» EXERCISE BRIEF
Search the material for "size" and copy each line in which it is found.

» DATA LISTING
□ □ □
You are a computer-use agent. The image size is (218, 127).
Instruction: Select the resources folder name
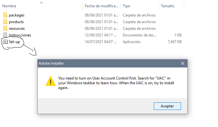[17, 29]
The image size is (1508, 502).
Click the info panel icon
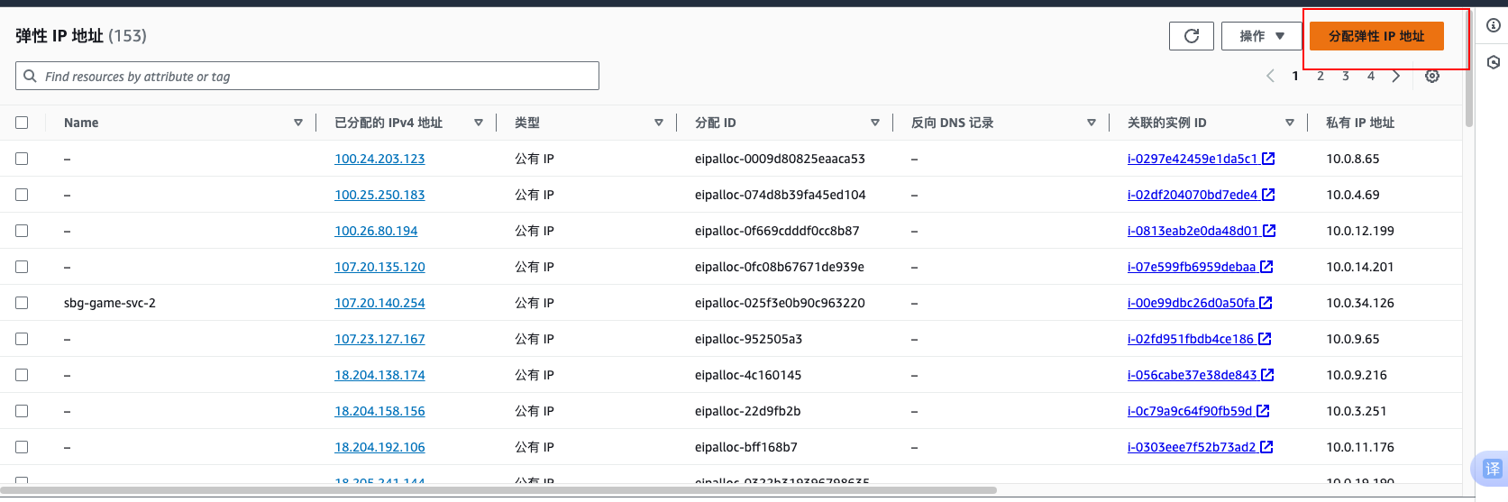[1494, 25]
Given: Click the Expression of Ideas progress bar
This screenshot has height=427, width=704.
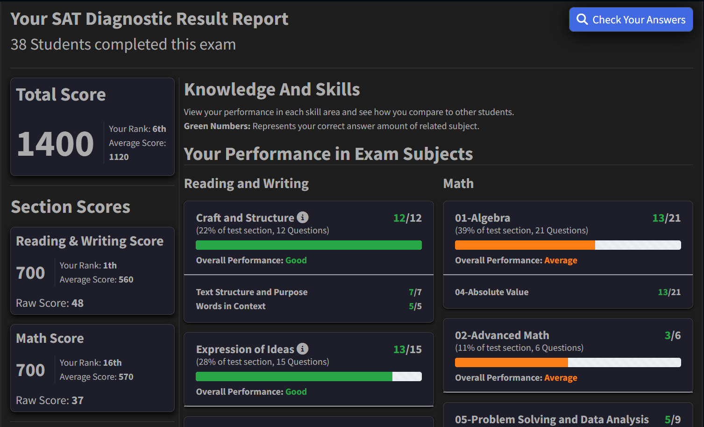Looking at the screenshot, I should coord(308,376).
□ □ □
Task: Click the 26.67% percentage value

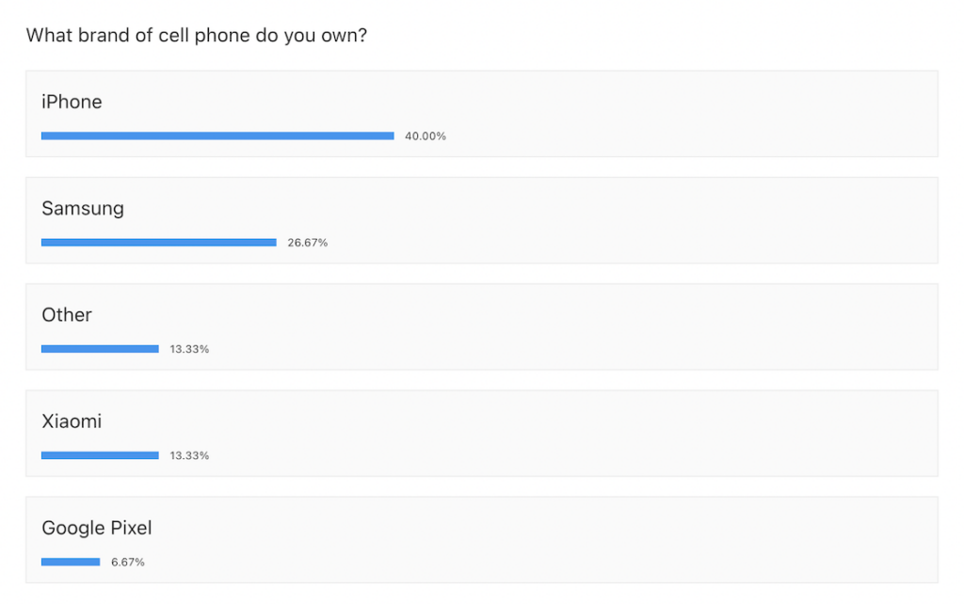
□ □ □
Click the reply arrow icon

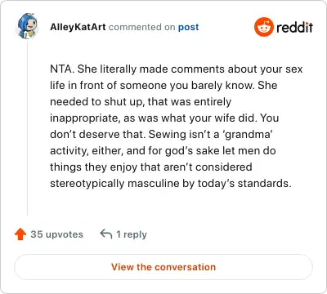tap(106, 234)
□ □ □
» RESULT OF THE TASK
You are a computer-use agent. The image size is (218, 127).
The image size is (1508, 502).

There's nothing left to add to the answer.